The Republic of Georgia was represented by Greg Alonzo of Terrell Wines.  He boasted that Georgia is the birthplace of wine, since the region's winemaking is traced back around 8,000 years.  Alonzo told me "Georgia has around 500 grape varieties, but only 38 are grown for commercial viticulture."  My favorite of the four Georgian wines Alonzo poured was the Mildiani Saperavi.  Saperavi is the most important red wine grape grown in the republic, and produces a hearty and distinctive wine that would probably appeal to most American wine lovers.  I thought there was a strong resemblance to Zinfandel in this wine.  The Teliani Valley Khvanchkara was also a hit with me.  Made from Alexandria & Mudzhuretuli grapes, this semi-sweet red had a beautiful bouquet and was all about raspberries.  I had the semi-sweet white as well.  The Teliani Valley Tvishi is made from Tsolikauri grapes and is floral on the nose with a refreshing minerality to edge the moderate sweetness.
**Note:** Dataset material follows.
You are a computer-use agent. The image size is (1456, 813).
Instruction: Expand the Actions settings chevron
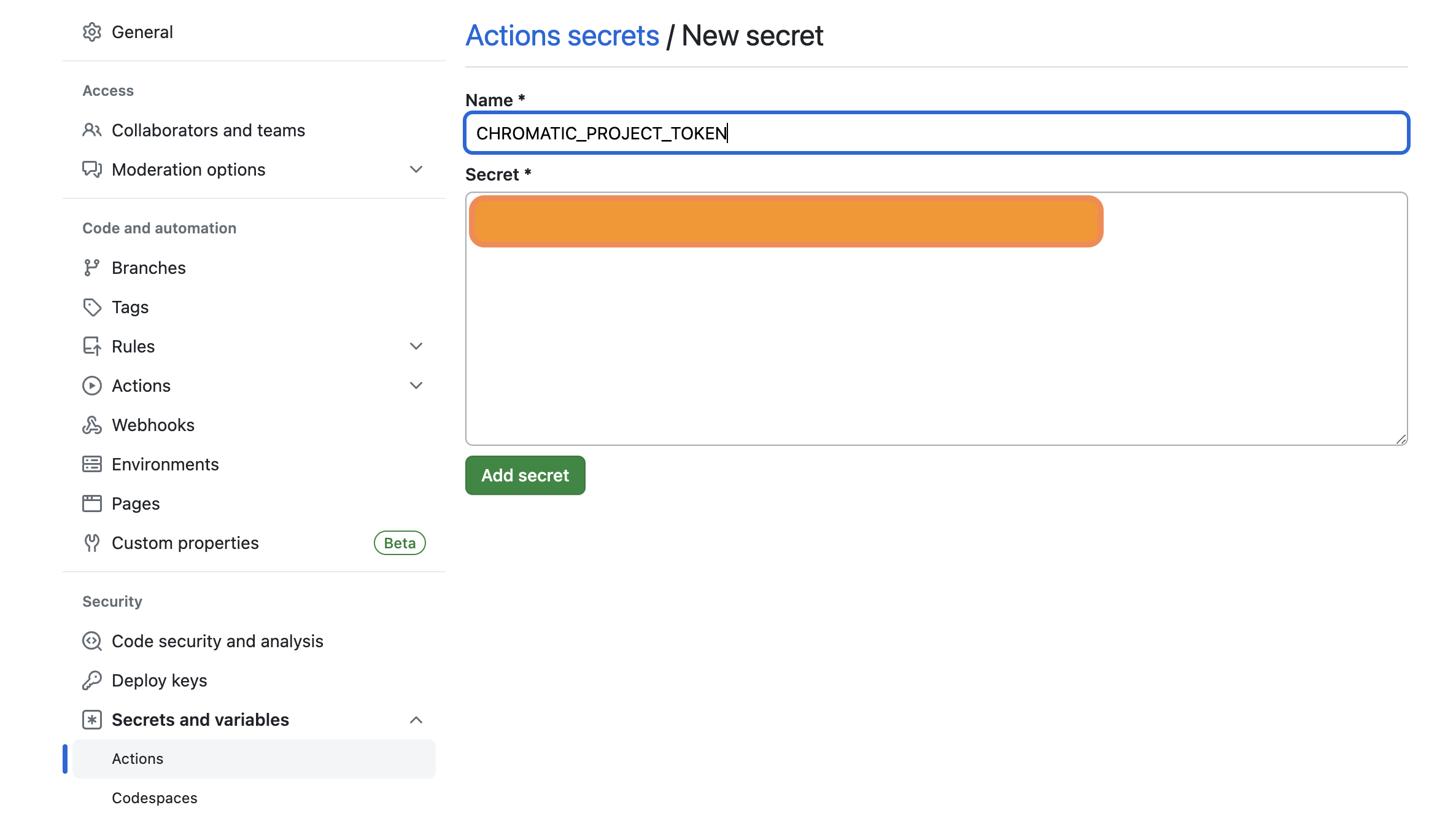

Israel's wine industry was represented by Rob Fogarty of Yarden Wines.  Fogarty poured a very nice 2008 Golan Heights Moscato that held some nice effervescence along with the sweetness.  It was quite refreshing, and could work well before or after dinner.  There were also two from Israeli Wines Direct which I did not get the chance to sample.



A wine from Bosnia and one from the Dalmation Coast of Croatia were poured by Michael Morales of the Blue Danube Wine Company.  The 2007 Citluk "Herceg" was the Bosnian entry.  Made from Zilavka, Bena and Krkosija grapes, this white wine was light and a little bit sweet on the finish.  The 2007 Bibich Riserva is made from grapes - Babich, Plavina and Lasin - which are related to Zinfandel.  That doesn't surprise, since Zinfandel's roots come from Croatia.  The dark fruit and peppery highlights seemed right at home in California.


I have saved the most unusual for last.  Going into this event, I expected to find many different and unusual tastes.  This was largely not the case, as many of the wines I sampled seemed designed for an American palate.  The Lebanese wines offered a healthy dose of that "different" I was expecting.  The three wines from Chateau Musar were highlighted by stories of winemaker Serge Hochar growing Cabernet on a hillside just outside Beirut; skipping vintages due to war raging right around the property; and having difficulty getting enough labor to work the land and harvest the grapes because of the danger.  With all that stood in the way, it's no wonder the wines produced here were a labor of love.


The Cuvee White is made of Obaideh and Merwah grapes, which would translate loosely to Chardonnay and Semillon.  It has a musty funkiness that rivals any Sauvignon Blanc I've tasted, but without the acidic edge.  The Cuvee Rouge is made from Cabernet Sauvignon, Cinsault and Carignane, always in equal measure.  The Hochar Pere et Fils is the winemaker's response to a request from the distributor for something "a little more sellable."  These wines are very distinctive, to a fault, perhaps.  They are not for everyone's palate, but if you're looking for a wine adventure, they certainly qualify.


All in all, Pourtal got the month - and the "Cradle of Wine" series - off to a rousing start.  December is jam-packed with events - there are at least six in a ten-day span - so check their calendar to plan your favorites.  The people behind Pourtal are as friendly as they can be.  If the music is too loud when you are there, ask them to adjust it.  No doubt they will be happy to oblige.  

Stephen Abronson, the proprietor has put together a good room and wine director Rachel Bryan has made some good choices in the wine dispensers.  Small plates are served, with a great cheese selection from Andrew's Cheese Shop and hand-crafted flatbreads from Full Of Life.  Their Autumn Salad was delicious.  There's a small outdoor patio in front with some heaters, in case your party would like to people-watch along the boulevard.